When Ricki Lake returns to the airwaves Sept. 10 after an eight-year-absence, her TV show won't be the only thing being updated. The syndicated talk program will also try to rework the way daytime programmers keep up with viewers by launching its own social network to draw in fans, help them create "meet-ups" and solicit their videos and votes.
"One of the things that excites me most about my new show is that it's truly a social experience," said Ms. Lake, in a statement sent by email. "This is the first time that viewers will be able to interact with a show across all platforms in real-time, by uploading videos, voting, commenting and sharing across their social networks. Never before have audiences been able to participate in a show to this degree from their living rooms."
Stephen Brown, senior VP for programming and development at News Corp.'s Twentieth Television, the backer of the program, said the effort has to be tried when viewers have so many other distractions between the time a daily talk show goes off the air and when it returns 24 hours later. "It's incumbent upon us as broadcasters to reach out and try something different and try to engage our audience in a different way," he said. "If we don't, we will continue to see a failure and that 's not an option."
Consider Ms.
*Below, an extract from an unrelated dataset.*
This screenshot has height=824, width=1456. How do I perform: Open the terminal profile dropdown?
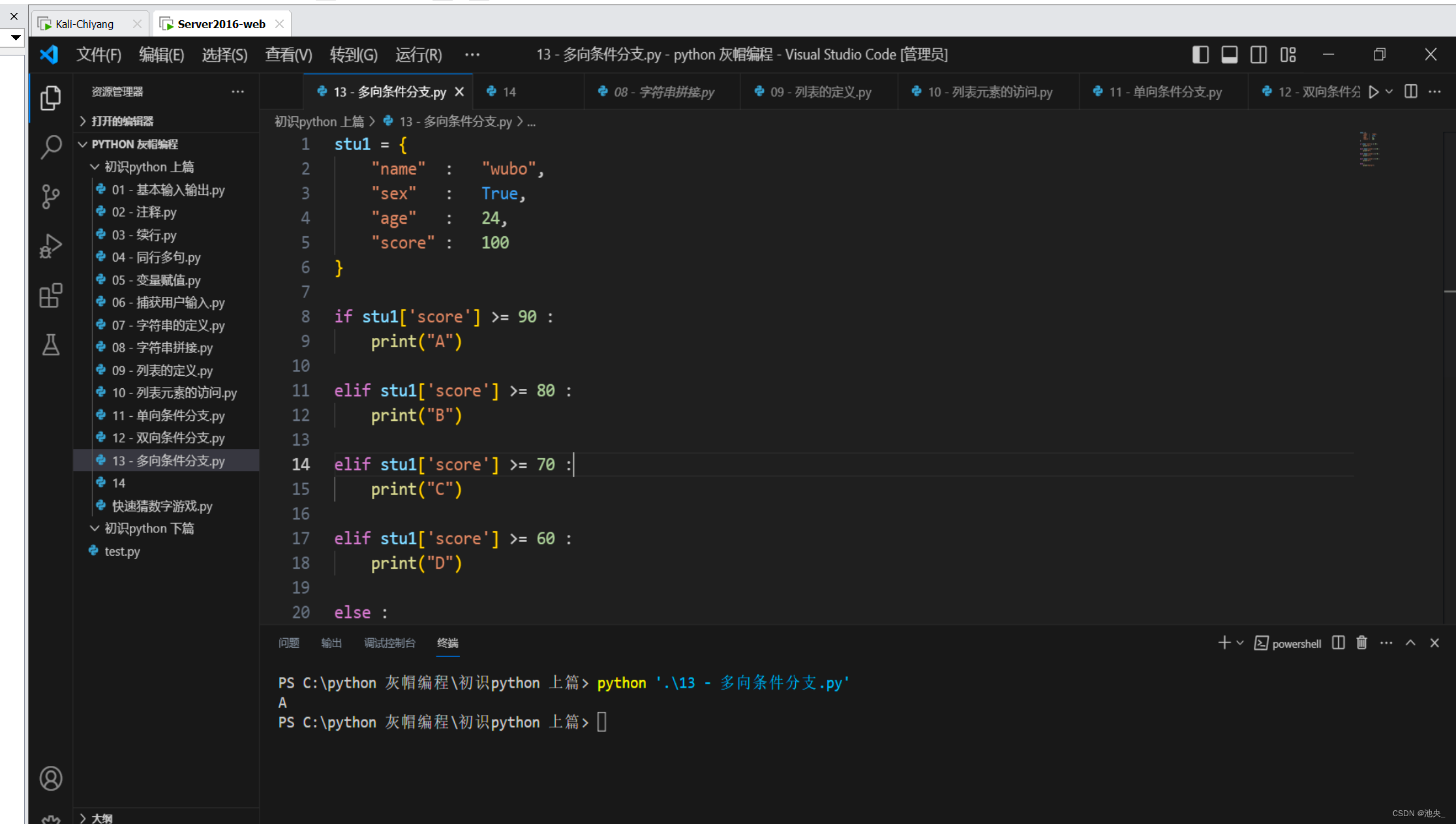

Lake's stab at harnessing social media an effort by TV to capture some of the power that is dominated by Facebook, Twitter and YouTube. The boob-tube bunch has struggled to monetize its presence in social venues that are operated by non-TV companies -- even as those social venues benefit from people talking about TV products.
"It's the production companies, ultimately, who own the rights to the content and produce the show and clients it to the networks," said Mike McGraw, a managing partner at Big Fuel, a Publicis Groupe -owned unit that specializes in social-media advertising and is working to secure ad deals for the new Ricki Lake extension. "But the networks are not in control of the social properties for the show."
Twentieth is aiming to rewrite that formula. To build the capacity for interacting with viewers, it enlisted a small company called YouToo that develops software for just this sort of ability. Viewers who take part can send video in response to topics, get notified if producers select something they contribute to be on TV, and use the network to send alerts to others if the show accepts something they offer. Producers also anticipate using YouToo to solicit other kinds of feedback and to create local groups of viewers aligned along the same interest, such as weight loss, Mr. Brown said.
Daytime programming may be in need of such intriguing add-ons. It's no secret that daytime TV on broadcast networks has been severely crimped in recent years, thanks in part to big shifts in demographics. Once an obvious entertainment choice for millions of women who stayed at home, daytime broadcast TV has seen its allure diminish as more families depend on two incomes and as cable and digital media provide alternatives. Soap operas have already begun to fall -- CBS and ABC have canceled some long-running programs in recent years -- and no true leader has emerged among daytime talk shows since Oprah Winfrey ended her program in May of 2011.
YouToo CEO Chris Wyatt said TV executives have been sharing a growing complaint about social media. "'We're pushing all of our viewers to Facebook, YouTube and Twitter," Mr. Wyatt said they tell him, "and while that 's good, there's no return on investment.'"
Mr. Wyatt said the platform will let the network give its show's sponsors more ways to reach out to viewers and fans. Users could encounter "pre-rolls"and "post-rolls," of course, but elements such as polls could also be sponsored, he added. What no one is saying overtly is that being able to offer such program extensions could keep advertiser dollars under the TV show's roof rather than seeing some of that cash migrate elsewhere.
YouToo is talking with other media companies about similar efforts for other shows and may have more deals to announce "over the next several weeks," according to Mr. Wyatt.